= Extracted data =
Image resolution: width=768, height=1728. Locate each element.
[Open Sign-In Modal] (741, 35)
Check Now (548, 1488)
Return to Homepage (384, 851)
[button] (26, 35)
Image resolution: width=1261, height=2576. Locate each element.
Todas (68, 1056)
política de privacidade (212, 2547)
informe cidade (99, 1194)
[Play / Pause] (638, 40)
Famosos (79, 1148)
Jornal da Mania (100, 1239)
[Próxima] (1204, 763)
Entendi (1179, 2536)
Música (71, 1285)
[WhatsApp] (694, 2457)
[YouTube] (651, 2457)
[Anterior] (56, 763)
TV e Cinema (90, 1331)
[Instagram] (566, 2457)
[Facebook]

= Task description =
Take each record above and return it verbatim.

= Final answer =
Image resolution: width=768, height=1728. Locate each element.
[Open Sign-In Modal] (741, 35)
Check Now (548, 1488)
Return to Homepage (384, 851)
[button] (26, 35)
Image resolution: width=1261, height=2576. Locate each element.
Todas (68, 1056)
política de privacidade (212, 2547)
informe cidade (99, 1194)
[Play / Pause] (638, 40)
Famosos (79, 1148)
Jornal da Mania (100, 1239)
[Próxima] (1204, 763)
Entendi (1179, 2536)
Música (71, 1285)
[WhatsApp] (694, 2457)
[YouTube] (651, 2457)
[Anterior] (56, 763)
TV e Cinema (90, 1331)
[Instagram] (566, 2457)
[Facebook]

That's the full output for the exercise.